Your job is to copy all the entries precisely as they stand.

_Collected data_
=-=-=

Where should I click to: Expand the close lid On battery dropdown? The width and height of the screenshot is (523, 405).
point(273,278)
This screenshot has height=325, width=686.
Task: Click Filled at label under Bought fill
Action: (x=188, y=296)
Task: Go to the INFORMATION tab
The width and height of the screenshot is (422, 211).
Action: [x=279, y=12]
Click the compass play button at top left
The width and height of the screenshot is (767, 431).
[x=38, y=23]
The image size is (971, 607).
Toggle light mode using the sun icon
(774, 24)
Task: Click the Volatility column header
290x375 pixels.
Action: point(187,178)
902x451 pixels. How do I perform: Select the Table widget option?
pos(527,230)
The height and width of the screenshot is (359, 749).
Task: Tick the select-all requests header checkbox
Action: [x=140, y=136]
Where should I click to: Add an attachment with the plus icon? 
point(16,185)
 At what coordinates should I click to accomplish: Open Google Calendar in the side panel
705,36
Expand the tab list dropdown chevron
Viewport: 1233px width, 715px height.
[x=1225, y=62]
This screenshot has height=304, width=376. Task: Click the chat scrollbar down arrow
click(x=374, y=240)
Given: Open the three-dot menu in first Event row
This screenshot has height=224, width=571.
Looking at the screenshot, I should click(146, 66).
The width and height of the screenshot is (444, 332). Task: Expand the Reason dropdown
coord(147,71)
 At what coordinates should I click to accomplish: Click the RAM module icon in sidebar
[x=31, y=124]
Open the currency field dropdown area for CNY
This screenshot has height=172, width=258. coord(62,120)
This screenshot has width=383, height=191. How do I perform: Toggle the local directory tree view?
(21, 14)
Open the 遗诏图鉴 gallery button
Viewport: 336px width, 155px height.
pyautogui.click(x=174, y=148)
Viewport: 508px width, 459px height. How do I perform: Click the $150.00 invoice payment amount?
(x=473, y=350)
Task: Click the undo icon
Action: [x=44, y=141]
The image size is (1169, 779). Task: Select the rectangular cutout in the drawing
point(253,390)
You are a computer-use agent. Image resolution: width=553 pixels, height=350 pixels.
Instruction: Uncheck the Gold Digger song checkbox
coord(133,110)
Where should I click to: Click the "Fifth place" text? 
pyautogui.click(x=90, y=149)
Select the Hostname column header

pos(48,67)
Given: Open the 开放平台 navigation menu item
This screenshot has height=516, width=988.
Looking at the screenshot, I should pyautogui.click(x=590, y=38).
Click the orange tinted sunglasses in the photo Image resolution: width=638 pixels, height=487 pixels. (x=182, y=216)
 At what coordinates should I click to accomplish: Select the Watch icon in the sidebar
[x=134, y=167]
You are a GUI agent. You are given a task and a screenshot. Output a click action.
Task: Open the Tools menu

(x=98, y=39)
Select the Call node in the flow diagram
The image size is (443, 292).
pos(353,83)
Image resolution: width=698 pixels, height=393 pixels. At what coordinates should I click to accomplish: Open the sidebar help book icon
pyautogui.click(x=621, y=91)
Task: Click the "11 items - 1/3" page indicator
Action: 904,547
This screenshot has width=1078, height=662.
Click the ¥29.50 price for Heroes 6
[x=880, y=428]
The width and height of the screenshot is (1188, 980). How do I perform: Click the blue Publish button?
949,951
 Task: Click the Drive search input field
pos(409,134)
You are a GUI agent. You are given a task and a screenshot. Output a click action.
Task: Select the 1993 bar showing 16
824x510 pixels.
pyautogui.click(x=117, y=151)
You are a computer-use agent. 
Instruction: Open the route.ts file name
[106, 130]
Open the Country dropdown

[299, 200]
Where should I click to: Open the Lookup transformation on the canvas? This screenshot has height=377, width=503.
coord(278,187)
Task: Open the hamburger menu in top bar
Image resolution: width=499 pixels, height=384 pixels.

=-=-=

_Response to this exercise_
Where should I click to: Expand the close lid On battery dropdown? The width and height of the screenshot is (523, 405).
point(273,278)
This screenshot has height=325, width=686.
Task: Click Filled at label under Bought fill
Action: (x=188, y=296)
Task: Go to the INFORMATION tab
The width and height of the screenshot is (422, 211).
Action: [x=279, y=12]
Click the compass play button at top left
The width and height of the screenshot is (767, 431).
[x=38, y=23]
The image size is (971, 607).
Toggle light mode using the sun icon
(774, 24)
Task: Click the Volatility column header
290x375 pixels.
Action: point(187,178)
902x451 pixels. How do I perform: Select the Table widget option?
pos(527,230)
The height and width of the screenshot is (359, 749).
Task: Tick the select-all requests header checkbox
Action: [x=140, y=136]
Where should I click to: Add an attachment with the plus icon? 
point(16,185)
 At what coordinates should I click to accomplish: Open Google Calendar in the side panel
705,36
Expand the tab list dropdown chevron
Viewport: 1233px width, 715px height.
[x=1225, y=62]
This screenshot has height=304, width=376. Task: Click the chat scrollbar down arrow
click(x=374, y=240)
Given: Open the three-dot menu in first Event row
This screenshot has height=224, width=571.
Looking at the screenshot, I should click(146, 66).
The width and height of the screenshot is (444, 332). Task: Expand the Reason dropdown
coord(147,71)
 At what coordinates should I click to accomplish: Click the RAM module icon in sidebar
[x=31, y=124]
Open the currency field dropdown area for CNY
This screenshot has height=172, width=258. coord(62,120)
This screenshot has width=383, height=191. How do I perform: Toggle the local directory tree view?
(21, 14)
Open the 遗诏图鉴 gallery button
Viewport: 336px width, 155px height.
pyautogui.click(x=174, y=148)
Viewport: 508px width, 459px height. How do I perform: Click the $150.00 invoice payment amount?
(x=473, y=350)
Task: Click the undo icon
Action: [x=44, y=141]
The image size is (1169, 779). Task: Select the rectangular cutout in the drawing
point(253,390)
You are a computer-use agent. Image resolution: width=553 pixels, height=350 pixels.
Instruction: Uncheck the Gold Digger song checkbox
coord(133,110)
Where should I click to: Click the "Fifth place" text? 
pyautogui.click(x=90, y=149)
Select the Hostname column header

pos(48,67)
Given: Open the 开放平台 navigation menu item
This screenshot has height=516, width=988.
Looking at the screenshot, I should pyautogui.click(x=590, y=38).
Click the orange tinted sunglasses in the photo Image resolution: width=638 pixels, height=487 pixels. (x=182, y=216)
 At what coordinates should I click to accomplish: Select the Watch icon in the sidebar
[x=134, y=167]
You are a GUI agent. You are given a task and a screenshot. Output a click action.
Task: Open the Tools menu

(x=98, y=39)
Select the Call node in the flow diagram
The image size is (443, 292).
pos(353,83)
Image resolution: width=698 pixels, height=393 pixels. At what coordinates should I click to accomplish: Open the sidebar help book icon
pyautogui.click(x=621, y=91)
Task: Click the "11 items - 1/3" page indicator
Action: 904,547
This screenshot has width=1078, height=662.
Click the ¥29.50 price for Heroes 6
[x=880, y=428]
The width and height of the screenshot is (1188, 980). How do I perform: Click the blue Publish button?
949,951
 Task: Click the Drive search input field
pos(409,134)
You are a GUI agent. You are given a task and a screenshot. Output a click action.
Task: Select the 1993 bar showing 16
824x510 pixels.
pyautogui.click(x=117, y=151)
You are a computer-use agent. 
Instruction: Open the route.ts file name
[106, 130]
Open the Country dropdown

[299, 200]
Where should I click to: Open the Lookup transformation on the canvas? This screenshot has height=377, width=503.
coord(278,187)
Task: Open the hamburger menu in top bar
Image resolution: width=499 pixels, height=384 pixels.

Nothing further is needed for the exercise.